Immunization: How Not to Die Of Pneumonia
Every year 20,000 or more Americans over the age of 50 die of pneumococcal pneumonia. Yet medical men have known for more than a decade that there is a safe and effective one-shot vaccine to fight the disease. Why don't doctors use the vaccine? Why don't they urge their older patients to get a preventive shot? Philadelphia's Dr. Robert Austrian asked the Association of American Physicians those questions last week, and the University of Pennsylvania professor promptly answered his own questions. Doctors, he said, have been so dazzled by penicillin that they rely on it even in cases where it is least effective.

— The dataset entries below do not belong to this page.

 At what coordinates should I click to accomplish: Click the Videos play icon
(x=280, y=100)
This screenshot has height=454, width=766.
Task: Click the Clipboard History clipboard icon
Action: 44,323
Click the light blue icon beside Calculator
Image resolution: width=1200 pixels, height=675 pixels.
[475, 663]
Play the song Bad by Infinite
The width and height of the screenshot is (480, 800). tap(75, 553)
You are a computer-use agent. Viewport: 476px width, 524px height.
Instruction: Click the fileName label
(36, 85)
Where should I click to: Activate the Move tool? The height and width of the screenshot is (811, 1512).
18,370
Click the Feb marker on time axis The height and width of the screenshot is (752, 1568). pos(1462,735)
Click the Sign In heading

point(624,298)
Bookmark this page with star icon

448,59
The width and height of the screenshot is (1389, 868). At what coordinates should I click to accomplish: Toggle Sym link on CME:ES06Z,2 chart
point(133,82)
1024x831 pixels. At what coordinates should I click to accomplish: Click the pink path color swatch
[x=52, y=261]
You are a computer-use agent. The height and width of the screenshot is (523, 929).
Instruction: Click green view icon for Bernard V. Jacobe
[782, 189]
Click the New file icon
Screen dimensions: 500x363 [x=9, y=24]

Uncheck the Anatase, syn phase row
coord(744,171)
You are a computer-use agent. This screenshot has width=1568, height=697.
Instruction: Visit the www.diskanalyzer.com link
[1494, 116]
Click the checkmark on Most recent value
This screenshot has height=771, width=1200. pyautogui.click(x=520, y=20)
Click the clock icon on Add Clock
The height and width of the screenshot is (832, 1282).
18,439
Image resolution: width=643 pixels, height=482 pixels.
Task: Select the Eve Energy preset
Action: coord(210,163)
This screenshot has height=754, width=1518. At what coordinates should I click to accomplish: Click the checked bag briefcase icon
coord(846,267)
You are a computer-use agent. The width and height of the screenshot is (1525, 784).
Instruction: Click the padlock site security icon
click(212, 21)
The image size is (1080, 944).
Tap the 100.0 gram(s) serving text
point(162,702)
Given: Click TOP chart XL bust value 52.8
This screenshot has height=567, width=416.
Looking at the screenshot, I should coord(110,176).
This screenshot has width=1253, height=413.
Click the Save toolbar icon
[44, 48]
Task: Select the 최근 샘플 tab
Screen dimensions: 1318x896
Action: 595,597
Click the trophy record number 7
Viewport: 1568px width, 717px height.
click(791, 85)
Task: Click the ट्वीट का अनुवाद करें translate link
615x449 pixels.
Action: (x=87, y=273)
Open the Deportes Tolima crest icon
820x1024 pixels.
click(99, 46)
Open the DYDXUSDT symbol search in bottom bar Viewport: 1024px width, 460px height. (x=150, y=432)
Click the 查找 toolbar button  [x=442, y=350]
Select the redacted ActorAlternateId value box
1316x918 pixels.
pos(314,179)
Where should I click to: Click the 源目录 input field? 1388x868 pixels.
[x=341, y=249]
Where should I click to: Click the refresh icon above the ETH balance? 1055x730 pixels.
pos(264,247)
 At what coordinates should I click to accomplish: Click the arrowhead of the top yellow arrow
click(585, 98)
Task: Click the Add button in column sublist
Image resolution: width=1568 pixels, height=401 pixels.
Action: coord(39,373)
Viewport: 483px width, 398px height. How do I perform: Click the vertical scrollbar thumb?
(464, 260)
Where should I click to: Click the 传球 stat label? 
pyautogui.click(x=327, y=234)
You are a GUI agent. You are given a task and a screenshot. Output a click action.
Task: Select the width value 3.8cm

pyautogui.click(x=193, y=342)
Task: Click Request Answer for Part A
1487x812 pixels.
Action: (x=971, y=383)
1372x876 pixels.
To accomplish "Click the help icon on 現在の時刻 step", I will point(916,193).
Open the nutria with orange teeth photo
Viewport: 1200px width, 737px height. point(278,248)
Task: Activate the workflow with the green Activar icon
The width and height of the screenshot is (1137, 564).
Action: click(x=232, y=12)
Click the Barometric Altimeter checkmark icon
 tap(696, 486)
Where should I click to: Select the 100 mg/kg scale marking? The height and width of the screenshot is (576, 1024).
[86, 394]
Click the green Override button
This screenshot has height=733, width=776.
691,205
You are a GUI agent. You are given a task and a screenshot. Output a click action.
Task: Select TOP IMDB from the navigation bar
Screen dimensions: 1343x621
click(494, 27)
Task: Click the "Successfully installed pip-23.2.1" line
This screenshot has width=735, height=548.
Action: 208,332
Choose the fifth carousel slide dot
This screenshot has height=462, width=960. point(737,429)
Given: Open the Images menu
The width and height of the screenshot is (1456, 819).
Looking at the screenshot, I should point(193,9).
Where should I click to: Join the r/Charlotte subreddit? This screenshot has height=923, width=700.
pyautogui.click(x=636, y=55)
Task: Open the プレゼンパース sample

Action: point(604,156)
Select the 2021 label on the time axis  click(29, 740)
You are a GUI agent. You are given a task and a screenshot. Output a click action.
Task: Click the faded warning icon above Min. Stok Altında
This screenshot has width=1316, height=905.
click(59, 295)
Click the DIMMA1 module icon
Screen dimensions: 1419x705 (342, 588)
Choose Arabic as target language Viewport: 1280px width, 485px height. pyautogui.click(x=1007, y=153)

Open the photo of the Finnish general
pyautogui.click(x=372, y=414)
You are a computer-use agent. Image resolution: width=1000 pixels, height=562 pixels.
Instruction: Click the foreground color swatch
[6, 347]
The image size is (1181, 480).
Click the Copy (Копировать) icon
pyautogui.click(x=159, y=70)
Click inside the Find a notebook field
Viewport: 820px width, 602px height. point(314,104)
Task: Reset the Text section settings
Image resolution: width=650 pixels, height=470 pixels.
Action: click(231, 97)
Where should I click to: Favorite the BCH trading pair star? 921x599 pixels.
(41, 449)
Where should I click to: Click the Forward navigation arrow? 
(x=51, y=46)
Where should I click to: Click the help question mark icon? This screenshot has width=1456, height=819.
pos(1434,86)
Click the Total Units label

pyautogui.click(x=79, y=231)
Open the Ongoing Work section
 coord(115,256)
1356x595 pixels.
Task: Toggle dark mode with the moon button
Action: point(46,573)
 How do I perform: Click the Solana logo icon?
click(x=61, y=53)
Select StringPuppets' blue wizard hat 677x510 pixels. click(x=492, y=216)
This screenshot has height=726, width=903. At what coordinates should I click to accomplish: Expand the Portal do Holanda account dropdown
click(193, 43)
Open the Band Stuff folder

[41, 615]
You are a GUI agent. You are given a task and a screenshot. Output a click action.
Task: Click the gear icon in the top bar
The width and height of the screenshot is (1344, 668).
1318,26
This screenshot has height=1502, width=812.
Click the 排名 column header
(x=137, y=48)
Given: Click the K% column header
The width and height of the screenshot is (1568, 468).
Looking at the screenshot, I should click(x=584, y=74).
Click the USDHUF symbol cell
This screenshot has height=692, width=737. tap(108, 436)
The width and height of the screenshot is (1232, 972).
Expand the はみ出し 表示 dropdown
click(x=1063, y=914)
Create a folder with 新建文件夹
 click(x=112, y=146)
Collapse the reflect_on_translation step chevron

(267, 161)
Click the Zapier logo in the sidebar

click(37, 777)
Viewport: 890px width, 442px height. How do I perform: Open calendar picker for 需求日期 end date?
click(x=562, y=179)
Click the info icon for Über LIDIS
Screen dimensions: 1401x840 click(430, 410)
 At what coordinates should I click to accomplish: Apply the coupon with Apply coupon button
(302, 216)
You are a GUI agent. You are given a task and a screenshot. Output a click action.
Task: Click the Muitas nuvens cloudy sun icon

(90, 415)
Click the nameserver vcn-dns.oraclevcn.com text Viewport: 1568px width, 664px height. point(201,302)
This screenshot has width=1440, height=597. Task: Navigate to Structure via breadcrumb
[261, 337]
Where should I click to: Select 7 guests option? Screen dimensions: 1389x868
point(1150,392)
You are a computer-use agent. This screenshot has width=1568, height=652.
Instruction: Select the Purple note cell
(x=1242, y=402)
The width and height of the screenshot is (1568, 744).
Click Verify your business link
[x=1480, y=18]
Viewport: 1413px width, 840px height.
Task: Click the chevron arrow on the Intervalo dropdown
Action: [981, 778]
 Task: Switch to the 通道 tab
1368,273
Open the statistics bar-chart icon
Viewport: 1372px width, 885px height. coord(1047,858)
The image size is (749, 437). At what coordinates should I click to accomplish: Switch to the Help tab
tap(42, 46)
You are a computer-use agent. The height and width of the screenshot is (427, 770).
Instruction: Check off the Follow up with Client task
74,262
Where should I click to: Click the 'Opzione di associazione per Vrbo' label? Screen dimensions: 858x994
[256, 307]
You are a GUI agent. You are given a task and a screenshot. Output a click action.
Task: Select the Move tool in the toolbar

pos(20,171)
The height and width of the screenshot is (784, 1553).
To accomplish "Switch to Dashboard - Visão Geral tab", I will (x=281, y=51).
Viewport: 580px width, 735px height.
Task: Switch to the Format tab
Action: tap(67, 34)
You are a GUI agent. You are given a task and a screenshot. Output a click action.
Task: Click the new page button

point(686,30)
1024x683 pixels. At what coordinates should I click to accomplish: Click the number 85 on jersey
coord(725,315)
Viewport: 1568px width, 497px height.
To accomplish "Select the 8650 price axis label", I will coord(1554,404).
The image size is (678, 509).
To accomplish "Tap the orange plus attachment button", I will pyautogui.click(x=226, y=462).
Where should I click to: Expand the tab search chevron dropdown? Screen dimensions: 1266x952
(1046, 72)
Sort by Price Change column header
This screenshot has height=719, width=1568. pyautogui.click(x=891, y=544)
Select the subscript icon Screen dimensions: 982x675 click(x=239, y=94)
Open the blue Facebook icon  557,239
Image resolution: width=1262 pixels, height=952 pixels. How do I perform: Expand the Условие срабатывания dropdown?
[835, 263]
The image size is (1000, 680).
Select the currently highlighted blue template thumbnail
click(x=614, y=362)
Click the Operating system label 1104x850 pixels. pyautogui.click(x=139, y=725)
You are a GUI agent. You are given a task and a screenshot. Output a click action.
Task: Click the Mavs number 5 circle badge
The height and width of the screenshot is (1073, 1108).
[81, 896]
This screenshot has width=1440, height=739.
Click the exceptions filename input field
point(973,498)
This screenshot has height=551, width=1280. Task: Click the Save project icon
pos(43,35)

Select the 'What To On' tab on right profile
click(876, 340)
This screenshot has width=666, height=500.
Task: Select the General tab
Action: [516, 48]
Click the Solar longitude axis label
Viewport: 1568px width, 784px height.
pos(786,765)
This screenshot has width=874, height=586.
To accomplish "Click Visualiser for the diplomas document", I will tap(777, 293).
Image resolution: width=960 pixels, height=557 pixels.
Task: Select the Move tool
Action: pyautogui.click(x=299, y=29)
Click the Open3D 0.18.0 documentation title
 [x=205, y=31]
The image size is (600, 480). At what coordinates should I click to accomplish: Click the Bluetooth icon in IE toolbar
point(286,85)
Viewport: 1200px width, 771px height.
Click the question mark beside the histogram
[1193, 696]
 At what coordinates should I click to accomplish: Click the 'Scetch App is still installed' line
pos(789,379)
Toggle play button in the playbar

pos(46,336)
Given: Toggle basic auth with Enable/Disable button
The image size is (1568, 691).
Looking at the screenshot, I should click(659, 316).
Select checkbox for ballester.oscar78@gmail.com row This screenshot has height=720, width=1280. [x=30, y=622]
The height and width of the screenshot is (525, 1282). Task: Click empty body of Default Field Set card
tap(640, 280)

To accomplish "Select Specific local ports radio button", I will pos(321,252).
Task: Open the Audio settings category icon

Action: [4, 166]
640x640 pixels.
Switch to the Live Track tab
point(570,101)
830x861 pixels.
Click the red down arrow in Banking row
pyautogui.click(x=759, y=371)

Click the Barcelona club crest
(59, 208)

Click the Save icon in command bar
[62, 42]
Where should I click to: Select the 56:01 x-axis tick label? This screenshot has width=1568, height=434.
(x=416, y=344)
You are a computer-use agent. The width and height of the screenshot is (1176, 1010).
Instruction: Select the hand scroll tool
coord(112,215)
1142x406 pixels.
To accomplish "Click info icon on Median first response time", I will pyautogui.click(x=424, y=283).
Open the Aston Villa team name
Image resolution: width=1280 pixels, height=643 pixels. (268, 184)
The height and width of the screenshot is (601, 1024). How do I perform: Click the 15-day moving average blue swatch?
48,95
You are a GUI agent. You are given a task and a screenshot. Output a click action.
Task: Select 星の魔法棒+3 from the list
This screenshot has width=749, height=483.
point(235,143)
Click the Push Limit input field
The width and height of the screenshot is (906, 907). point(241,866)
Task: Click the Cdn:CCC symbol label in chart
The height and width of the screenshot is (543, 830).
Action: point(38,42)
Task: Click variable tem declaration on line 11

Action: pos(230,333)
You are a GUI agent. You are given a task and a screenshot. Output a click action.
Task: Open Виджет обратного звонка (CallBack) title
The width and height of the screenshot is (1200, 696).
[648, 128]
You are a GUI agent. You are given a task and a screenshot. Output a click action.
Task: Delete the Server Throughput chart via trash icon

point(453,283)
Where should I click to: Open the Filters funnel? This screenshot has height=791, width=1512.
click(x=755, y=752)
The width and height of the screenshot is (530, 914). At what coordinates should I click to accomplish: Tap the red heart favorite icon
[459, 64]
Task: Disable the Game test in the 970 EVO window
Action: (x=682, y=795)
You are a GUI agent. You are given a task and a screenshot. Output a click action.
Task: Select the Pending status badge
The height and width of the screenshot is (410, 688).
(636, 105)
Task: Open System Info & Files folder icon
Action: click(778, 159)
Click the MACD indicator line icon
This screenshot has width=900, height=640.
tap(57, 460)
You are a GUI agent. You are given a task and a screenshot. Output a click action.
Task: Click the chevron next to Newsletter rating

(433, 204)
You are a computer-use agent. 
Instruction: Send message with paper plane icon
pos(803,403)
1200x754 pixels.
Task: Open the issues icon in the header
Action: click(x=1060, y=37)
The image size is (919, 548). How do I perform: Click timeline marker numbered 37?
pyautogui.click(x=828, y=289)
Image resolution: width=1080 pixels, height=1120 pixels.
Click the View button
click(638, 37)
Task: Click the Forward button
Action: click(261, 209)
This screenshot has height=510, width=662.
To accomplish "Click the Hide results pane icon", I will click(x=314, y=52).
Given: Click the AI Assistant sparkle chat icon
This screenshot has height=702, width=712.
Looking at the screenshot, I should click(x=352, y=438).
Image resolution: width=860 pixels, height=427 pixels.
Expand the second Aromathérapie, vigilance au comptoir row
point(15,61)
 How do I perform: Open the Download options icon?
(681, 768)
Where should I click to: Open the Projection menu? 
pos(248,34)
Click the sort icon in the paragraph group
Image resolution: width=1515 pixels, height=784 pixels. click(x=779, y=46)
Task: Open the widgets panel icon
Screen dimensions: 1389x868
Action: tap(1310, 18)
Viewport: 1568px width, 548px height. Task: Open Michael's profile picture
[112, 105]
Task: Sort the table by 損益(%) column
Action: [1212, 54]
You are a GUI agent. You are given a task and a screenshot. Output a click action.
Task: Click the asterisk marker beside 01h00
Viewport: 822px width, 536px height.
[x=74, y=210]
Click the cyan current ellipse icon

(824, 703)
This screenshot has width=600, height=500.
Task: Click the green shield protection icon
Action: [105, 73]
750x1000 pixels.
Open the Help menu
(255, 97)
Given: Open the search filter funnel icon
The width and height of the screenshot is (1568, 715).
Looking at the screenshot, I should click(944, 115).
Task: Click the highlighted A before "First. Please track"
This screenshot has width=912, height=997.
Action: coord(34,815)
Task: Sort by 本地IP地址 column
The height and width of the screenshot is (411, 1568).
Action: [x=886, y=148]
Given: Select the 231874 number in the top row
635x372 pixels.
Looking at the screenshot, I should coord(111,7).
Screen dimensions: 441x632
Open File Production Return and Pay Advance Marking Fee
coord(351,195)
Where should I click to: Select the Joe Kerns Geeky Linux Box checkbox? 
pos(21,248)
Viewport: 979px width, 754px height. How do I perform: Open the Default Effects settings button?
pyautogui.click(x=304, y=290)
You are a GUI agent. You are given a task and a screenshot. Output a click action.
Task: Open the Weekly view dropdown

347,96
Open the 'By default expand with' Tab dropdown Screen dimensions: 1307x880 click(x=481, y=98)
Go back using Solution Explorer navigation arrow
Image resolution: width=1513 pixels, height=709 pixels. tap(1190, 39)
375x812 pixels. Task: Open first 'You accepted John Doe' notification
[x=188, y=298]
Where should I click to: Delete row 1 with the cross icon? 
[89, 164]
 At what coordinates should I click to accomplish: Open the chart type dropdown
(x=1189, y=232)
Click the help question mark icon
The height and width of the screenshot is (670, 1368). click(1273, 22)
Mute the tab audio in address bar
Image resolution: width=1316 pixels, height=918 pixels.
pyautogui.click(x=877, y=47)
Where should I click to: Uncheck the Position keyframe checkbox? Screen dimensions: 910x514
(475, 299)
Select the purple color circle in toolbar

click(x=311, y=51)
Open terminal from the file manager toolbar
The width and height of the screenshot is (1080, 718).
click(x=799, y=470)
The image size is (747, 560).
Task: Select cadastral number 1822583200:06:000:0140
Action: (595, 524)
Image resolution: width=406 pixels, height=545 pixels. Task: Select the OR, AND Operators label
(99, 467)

Until the late 1930s, the only protection against pneumococcal pneumonia was serum prepared in animals. It was neither reliable nor safe. Then came the sulfas, and an intensified search for better medications for both prevention and treatment. Toward war's end, the armed forces developed a vaccine from a fraction of the pneumococcus microbe itself. But six different types were needed. And by then, penicillin was becoming available. It was a great pneumococcus killer. Doctors ignored the vaccines.
This was all very well for younger patients: penicillin and their own powers of recovery would usually pull them through. But Dr. Austrian studied 529 pneumonia patients at Kings County Hospital in Brooklyn, and found that almost one-third of those over 50 died of their bloodstream infection. It seemed to have made no difference if they got penicillin.
The way to prevent 10,000 or more such needlessly early deaths each year, said Dr. Austrian, is for everyone over 50 to be immunized with six-way pneumococcus vaccine. One shot gives good immunity which lasts for years. But before the prescription can be filled, patients and their physicians will have to create a demand for the vaccine. No pharmaceutical house manufactures it today, because there is no market for it. Mass produced, it should cost no more than $1.50 a shot.